Brent en hausse : une bouffée d’oxygène pour les finances gabonaises
Libreville, Mardi 3 Mars 2026 (Infos Gabon) – Le rebond des cours du pétrole redonne des marges à l’État, mais l’embellie pourrait être de courte durée.
Le marché pétrolier s’est brusquement réveillé. En l’espace de deux séances, le baril de Brent a franchi la barre des 78 dollars, contre 72 à 73 dollars en fin de semaine dernière.
Une progression proche de 8 %, alimentée par un regain de tensions géopolitiques et par l’intégration d’une nouvelle prime de risque dans les prix, selon des analyses relayées par Sika Finance.
Pour le Gabon, producteur dépendant des exportations d’hydrocarbures, cette remontée n’a rien d’anecdotique.

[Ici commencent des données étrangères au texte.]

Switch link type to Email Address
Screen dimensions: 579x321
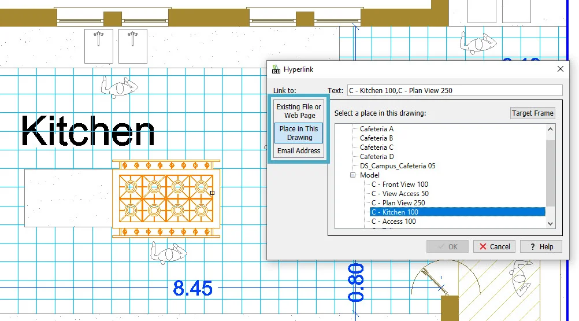tap(299, 151)
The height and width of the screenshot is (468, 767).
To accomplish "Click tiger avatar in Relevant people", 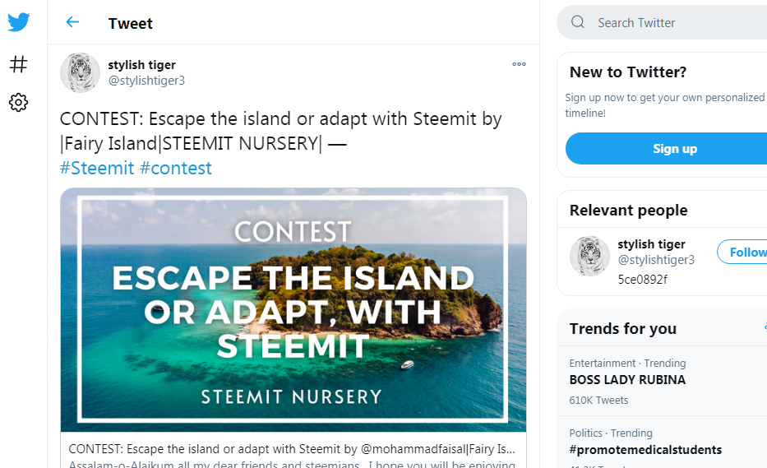I will click(589, 256).
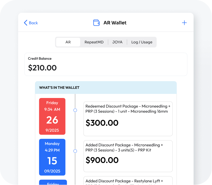Click timeline marker for Monday 4:29 PM entry
The width and height of the screenshot is (212, 185).
tap(75, 151)
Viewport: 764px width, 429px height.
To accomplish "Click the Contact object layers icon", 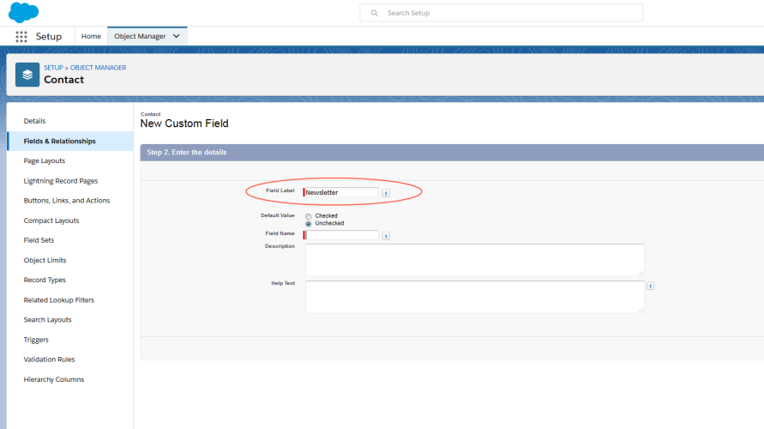I will click(x=27, y=75).
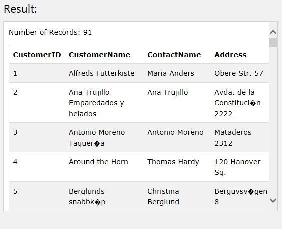Screen dimensions: 282x229
Task: Click the CustomerName column header
Action: pyautogui.click(x=100, y=55)
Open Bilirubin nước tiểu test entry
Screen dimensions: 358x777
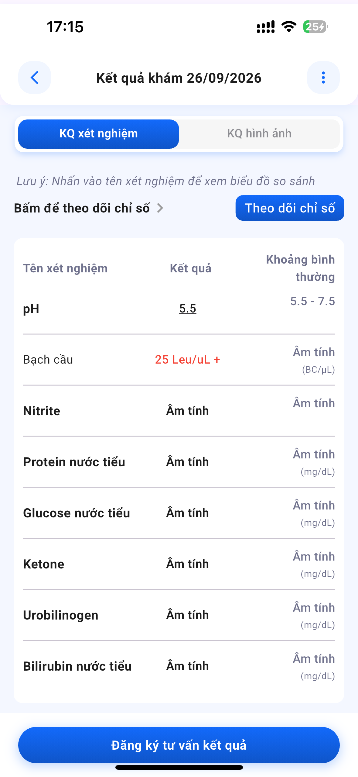tap(77, 666)
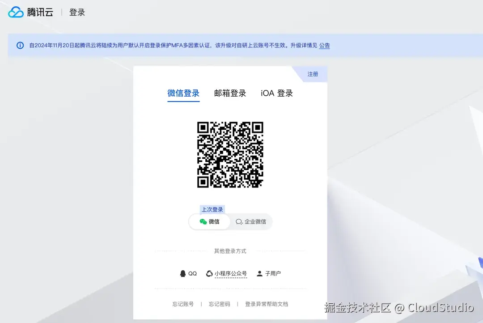Switch to the 邮箱登录 tab
Screen dimensions: 483x323
coord(230,93)
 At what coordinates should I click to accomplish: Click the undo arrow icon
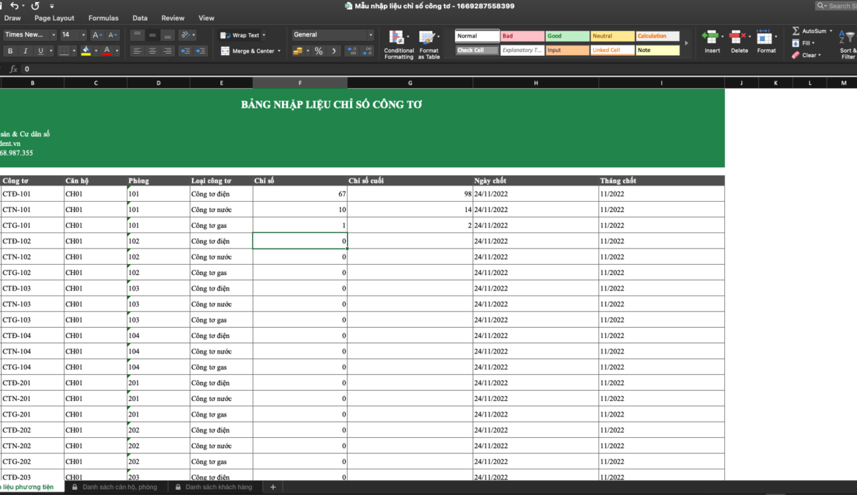pyautogui.click(x=14, y=6)
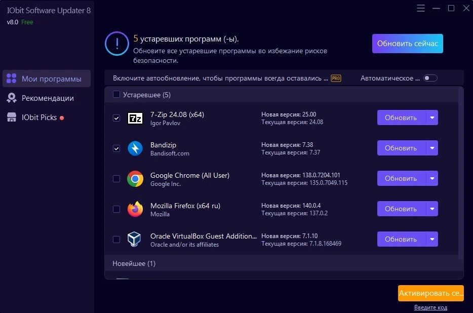
Task: Open the hamburger menu icon
Action: pos(421,8)
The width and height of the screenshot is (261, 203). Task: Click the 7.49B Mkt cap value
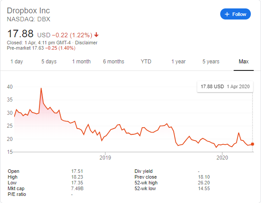pos(78,188)
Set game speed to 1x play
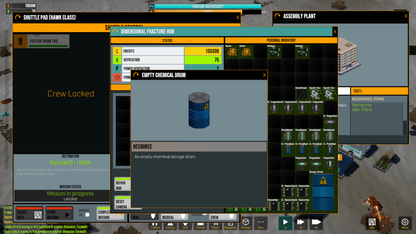 click(285, 223)
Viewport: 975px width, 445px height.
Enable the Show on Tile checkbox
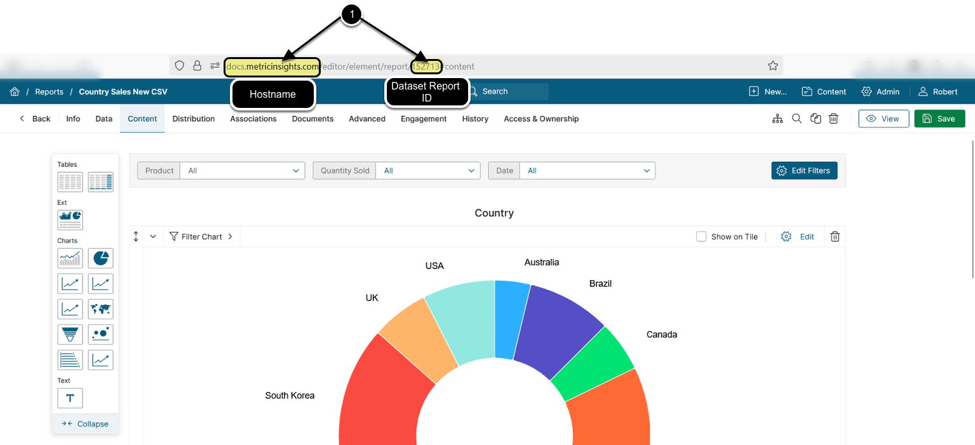click(x=701, y=237)
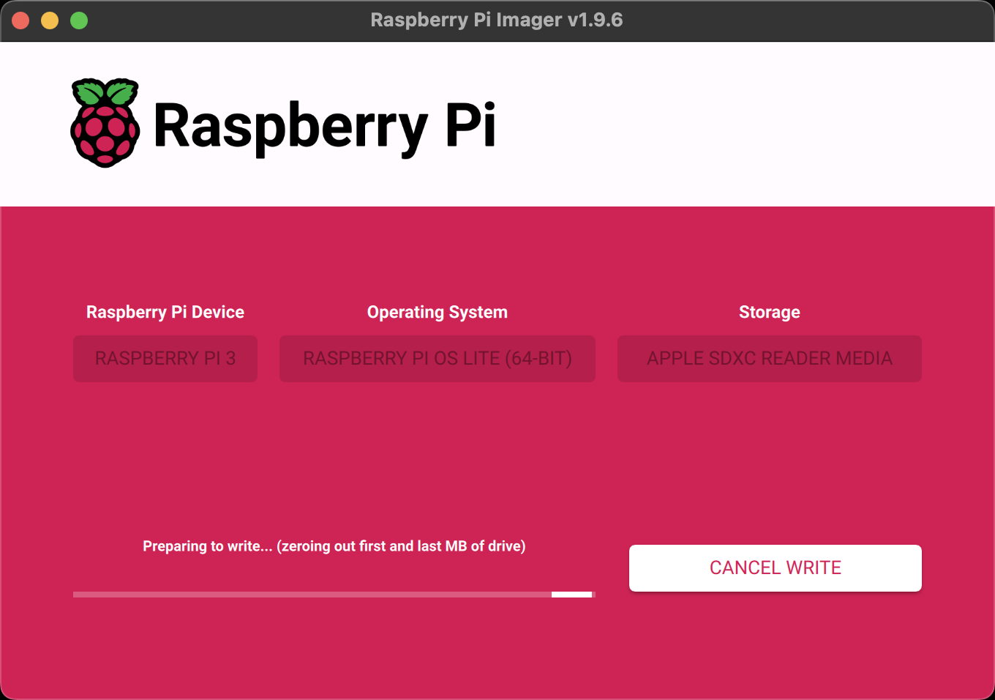Click the 'Raspberry Pi Imager v1.9.6' window title

point(497,20)
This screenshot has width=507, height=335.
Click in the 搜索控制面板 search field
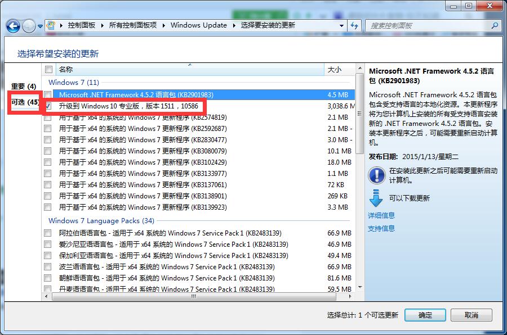428,25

Une mécanique budgétaire bien connue
Le brut gabonais est indexé sur le Brent, référence mondiale pour une grande partie des cargaisons exportées. Certes, une décote est généralement appliquée, tenant compte de la qualité du pétrole et des modalités contractuelles. Mais l’équation reste simple : chaque dollar supplémentaire sur le baril se traduit par des recettes additionnelles pour le Trésor.
Dans un pays où le pétrole demeure un pilier des ressources publiques, la hausse actuelle offre un répit bienvenu. Elle améliore mécaniquement les recettes d’exportation et, à court terme, allège la pression sur le budget de l’État.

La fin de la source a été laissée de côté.